Task description =
Give again, word for word, every line below from the one that has "Krémová (279, 1342)" through the one that has "[Zvýšit množství o 1]", both included, and no others.
Source data START
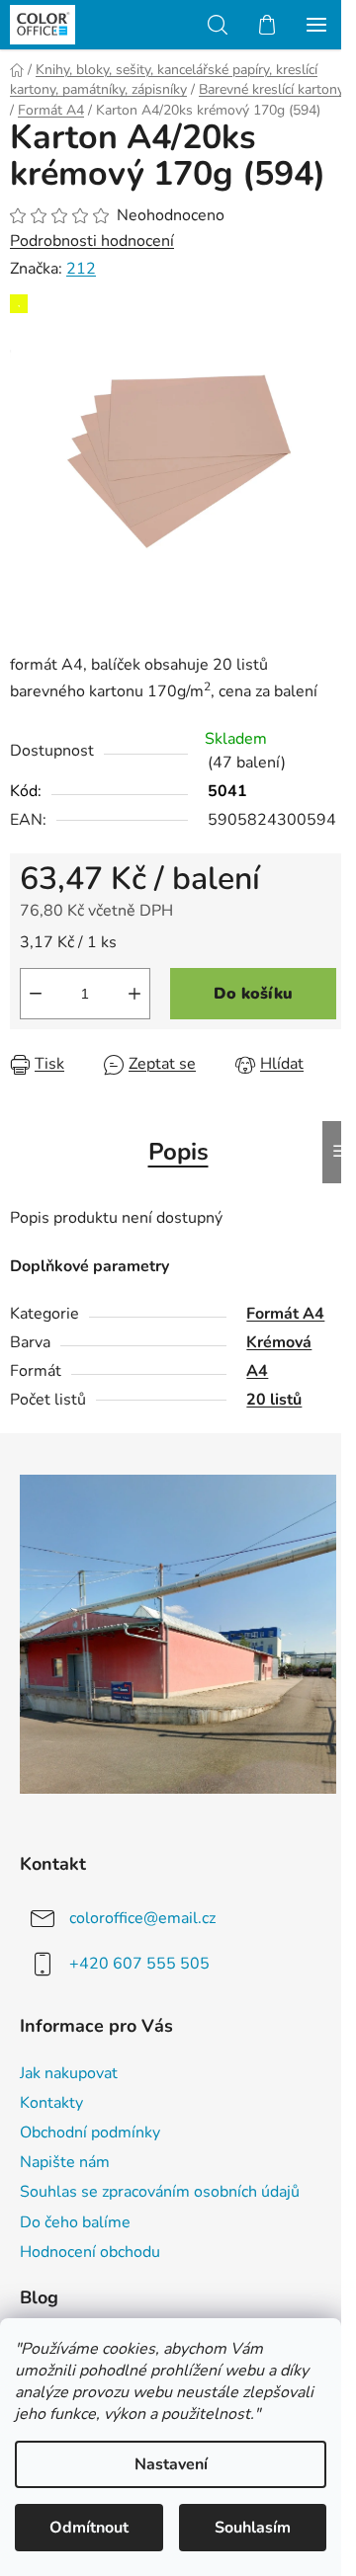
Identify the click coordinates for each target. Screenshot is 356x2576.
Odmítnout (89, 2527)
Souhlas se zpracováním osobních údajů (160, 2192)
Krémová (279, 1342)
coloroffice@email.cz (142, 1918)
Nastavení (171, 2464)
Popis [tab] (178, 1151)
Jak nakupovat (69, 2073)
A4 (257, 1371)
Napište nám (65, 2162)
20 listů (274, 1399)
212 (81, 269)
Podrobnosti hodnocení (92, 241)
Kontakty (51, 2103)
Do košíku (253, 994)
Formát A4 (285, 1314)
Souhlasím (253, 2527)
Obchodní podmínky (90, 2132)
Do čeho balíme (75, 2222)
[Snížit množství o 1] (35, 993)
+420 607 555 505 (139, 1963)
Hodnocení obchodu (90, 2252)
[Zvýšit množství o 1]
Source data END
Source data START
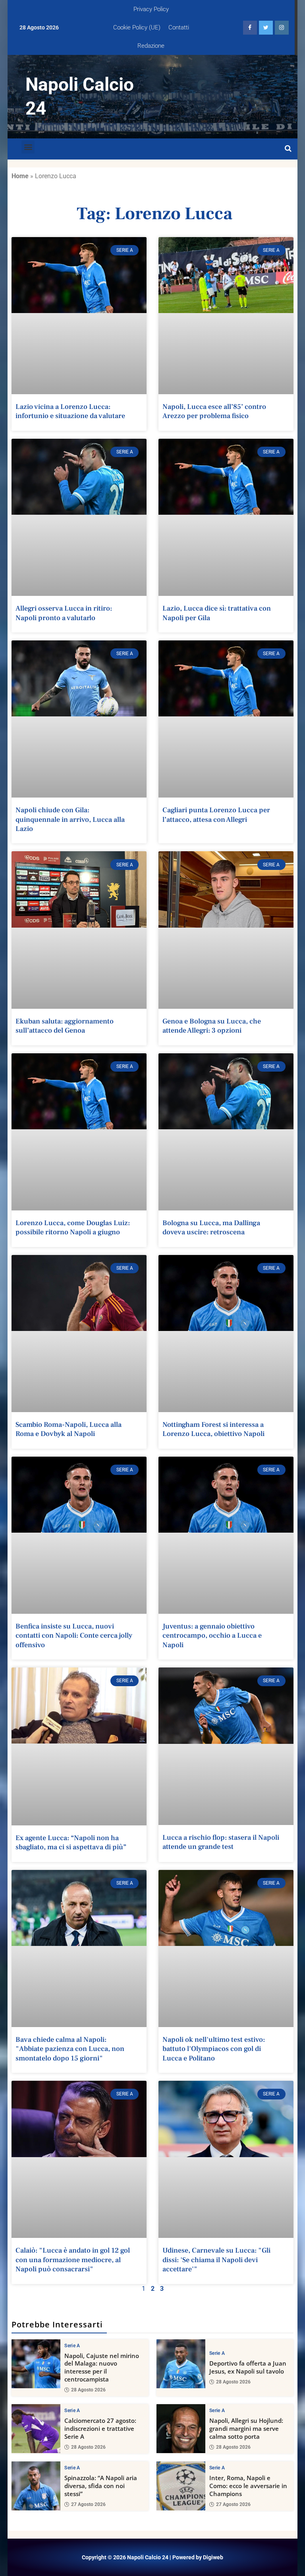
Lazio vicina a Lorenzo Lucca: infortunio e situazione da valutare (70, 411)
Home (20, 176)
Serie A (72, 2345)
Source data END
Your response =
Krémová (279, 1342)
coloroffice@email.cz (142, 1918)
Nastavení (171, 2464)
Popis [tab] (178, 1151)
Jak nakupovat (69, 2073)
A4 (257, 1371)
Napište nám (65, 2162)
20 listů (274, 1399)
212 (81, 269)
Podrobnosti hodnocení (92, 241)
Kontakty (51, 2103)
Do košíku (253, 994)
Formát A4 (285, 1314)
Souhlasím (253, 2527)
Obchodní podmínky (90, 2132)
Do čeho balíme (75, 2222)
[Snížit množství o 1] (35, 993)
+420 607 555 505 (139, 1963)
Hodnocení obchodu (90, 2252)
[Zvýšit množství o 1]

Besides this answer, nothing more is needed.